[Date Prev][Date Next][Thread Prev][Thread Next][Date Index][Thread Index]
Re: [igraph] Performance issue regarding when calculating induced_subgra
From: |
Tamas Nepusz |
Subject: |
Re: [igraph] Performance issue regarding when calculating induced_subgra |
Date: |
Tue, 26 Apr 2016 11:23:22 +0200 |
Hi,
> Loop without rbinding:
>
> system.time(for (i in 1:100) {induced_subgraph(g, clustm[clustm[, ".id"] ==
> i, 2])$vector })
> user system elapsed
> 16.96 1.28 18.24
You have left out probably the most time-consuming part of the entire
operation: the rbinding part :) The differences will not be obvious at
such a small scale (i.e. 100 clusters only), though. The problem with
rbind() is that it adds a new row to a matrix by creating a whole new
matrix, adding the new row to the copy and then returning the copy.
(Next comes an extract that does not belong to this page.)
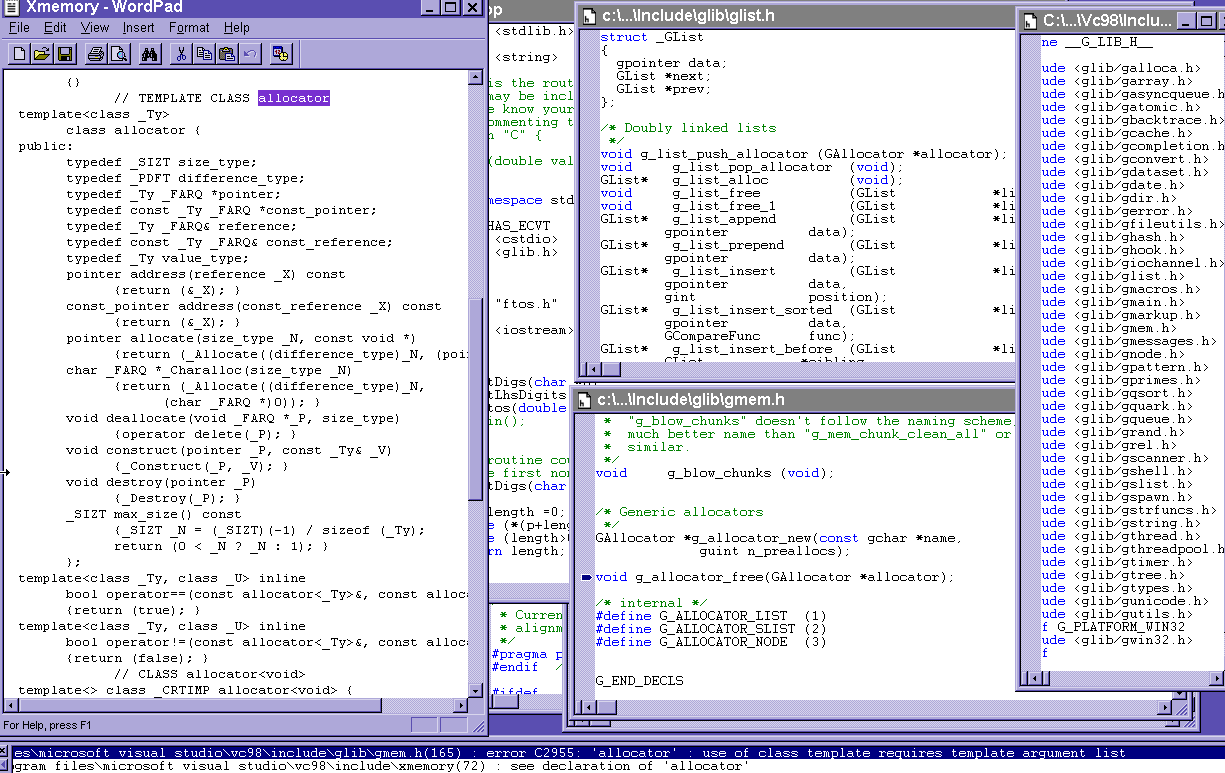Screen dimensions: 1225x773
Task: Save the Xmemory document
Action: (x=64, y=54)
The copying will take a significant amount of time once the size of
the matrix becomes large. So, by all means, don't use rbind(), use
lapply().
> Based on the last one and on a rough calculation, preparing induced subgraph
> 100 times takes approx. 11.4 seconds and lapply is the rest.
Well, it all depends on the sizes of the induced subgraphs - preparing
a larger induced subgraph is going to be much slower than preparing a
small one. So, if the sizes of your clusters are not evenly
distributed, taking the first few of them might not be a reliable
sample from which you could reasonably extrapolate the whole runtime.
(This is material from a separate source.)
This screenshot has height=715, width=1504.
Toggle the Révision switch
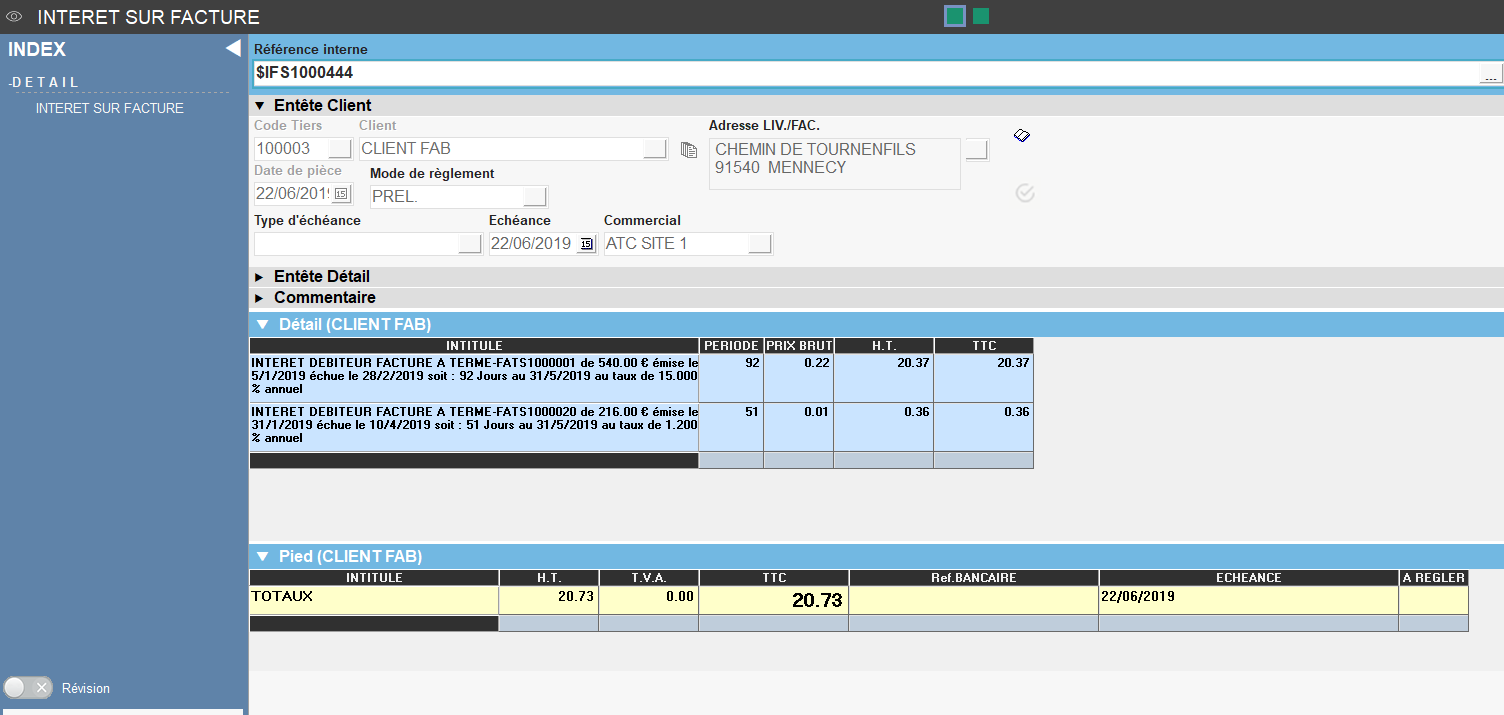[x=28, y=688]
> Do you have any idea how to further speed up the calculation?
I'm not sure whether this will be a speedup in the end or a slowdown,
but here's an alternative approach. It seems like the bottleneck in
your code is the repeated calls to induced_subgraph(), and the only
reason why we need that is because the authority scores cannot be
calculated by igraph on a part of a graph only. However, the authority
scores are simply the principal eigenvector of A^T * A, where A is the
adjacency matrix of the graph and A^T is its transposed.
_Theoretically_, you could use as_adjacency_matrix(g, sparse=T) to get
a sparse representation of the adjacency matrix, then for each
cluster, take the appropriate submatrix B of A and call the arpack()
function to find the principal eigenvector of B^T * B by providing it
with a multiplication function that takes an arbitrary vector and
multiplies it by B^T * B. Something along the lines of:
library(Matrix)
a <- get.adjacency(g, sparse=T)
get.authority.score.for.cluster <- function (members) {
b <- a[members, members]
bt <- t(b)
func <- function(x, extra=NULL) { as.vector(bt %*% (b %*% x)) }
scores <- arpack(func, options=list(n=length(members), nev=1,
ncv=3), sym=T)$vectors
scores <- scores / max(scores)
}
lapply(get.authority.score.for.cluster, clust)
I haven't tested the code above so it might not work or give erroneous
results, but it shows the general idea. I'm not sure whether it would
be faster, though - there could be another bottleneck here, which is
that the arpack() function (which runs in the C layer) has to call the
matrix multiplication function 'func' in the R layer, and the
translation between the two layers is costly. But at least it saves
you from having to call induced_subgraph().
T.